About possible translations, the English Standard Version and the New Revised Standard Version are very near the Greek and Hebrew. The New Testament translation in both are based on the critical scholarly text of New Testament (Novum Testamentum Graece or The Greek New Testament, 3rd edition).

If I remember correctly the NKJV is based on the same ground text as the KJV. If you want a feel of the Greek and Hebrew, Nicholas King's Translation of the New Testament might help, and the Shocken Bible for the Pentateuch (first 5 books of the Bible).

My suggestion is to use as many translations of the Bible as possible, at least three, one that is almost a word-for-word translation, dynamic equivalent (like the NIV) and a paraphrase like (the Message). Your other option is to learn Greek and Hebrew.

Kind regards


----------



## jawyman (Jun 2, 2010)

Pergamum said:


> Get this bible as a supplement, not your main one. I have it, and I love the archaeology insights.



I agree with the above statement. I would just be careful of anything Zondervan and NIV. Zondervan is going to republish the TNIV, but call it the NIV. Dirty business practice.


----------



## MLCOPE2 (Jun 2, 2010)

Pergamum said:


> Get this bible as a supplement, not your main one. I have it, and I love the archaeology insights.


 
 I use the NASB and ESV as my primary english texts and supplement with several others. I would not use the NIV as a main text.


----------



## JennyG (Jun 2, 2010)

I agree with Seth -
the KJV is still a great version, and besides if you've used it for ages you're sure to know some of it by heart. You might undo all that gain if you changed to a different one completely, just for the sake of it!


----------



## Ask Mr. Religion (Jun 3, 2010)

Ask Mr. Religion said:


> No such Bible appears outside of the NKJV as far as I know.
> 
> AMR


Oops! My bad. It is NIV as Bookmeister noted. I had the Chronological Study Bible in mind when I posted the above.

AMR


----------



## tleaf (Jun 6, 2010)

First let me clarify that my opinions are based solely on what I've read and learned on my own. Given that, one should have several translations, and several study bibles, as well. If you're intent on studying the Word, with discernment, you'll stay on course. There is so much on the web to learn from.

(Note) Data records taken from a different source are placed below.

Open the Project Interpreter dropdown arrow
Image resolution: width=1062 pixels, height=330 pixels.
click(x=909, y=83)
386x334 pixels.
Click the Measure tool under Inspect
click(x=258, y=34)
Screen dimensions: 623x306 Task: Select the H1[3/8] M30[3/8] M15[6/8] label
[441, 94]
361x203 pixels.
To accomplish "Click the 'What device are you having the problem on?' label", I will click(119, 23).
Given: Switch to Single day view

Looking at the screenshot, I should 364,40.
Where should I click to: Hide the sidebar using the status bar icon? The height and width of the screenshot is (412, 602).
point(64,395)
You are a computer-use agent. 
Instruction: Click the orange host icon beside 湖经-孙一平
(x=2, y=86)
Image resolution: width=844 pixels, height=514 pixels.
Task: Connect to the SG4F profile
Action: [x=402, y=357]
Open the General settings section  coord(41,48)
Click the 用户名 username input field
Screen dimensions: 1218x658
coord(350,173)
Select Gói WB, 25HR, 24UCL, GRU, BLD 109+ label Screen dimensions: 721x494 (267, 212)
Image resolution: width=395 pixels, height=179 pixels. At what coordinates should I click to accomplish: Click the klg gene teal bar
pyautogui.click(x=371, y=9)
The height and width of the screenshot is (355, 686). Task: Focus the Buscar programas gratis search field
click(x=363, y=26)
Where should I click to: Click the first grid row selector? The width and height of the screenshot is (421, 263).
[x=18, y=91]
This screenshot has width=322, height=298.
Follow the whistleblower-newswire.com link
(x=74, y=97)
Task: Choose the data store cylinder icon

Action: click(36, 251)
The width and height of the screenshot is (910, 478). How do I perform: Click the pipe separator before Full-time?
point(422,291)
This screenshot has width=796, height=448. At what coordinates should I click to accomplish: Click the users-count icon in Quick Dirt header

I have the Archeological Study Bible - it gives insights and contemporary accounts like no other. I also use (with care) the Scofield III Study Bible (available in several translations). The notes can be very theological. The ESV Study Bible seems to regarded as the best study bible out there at present, and is in the KJV tradition. The Companion Bible by Bullinger (KJV) is a treasure trove of information, although dispensational - no commentary, merely explanations of words in the text. Finally, the Hebrew/Greek Word Study Bible is one I like to resort to; commentary when required, but relies on Strong's numbers with dictionaries in the back (published by AMG).

Good reading!!


----------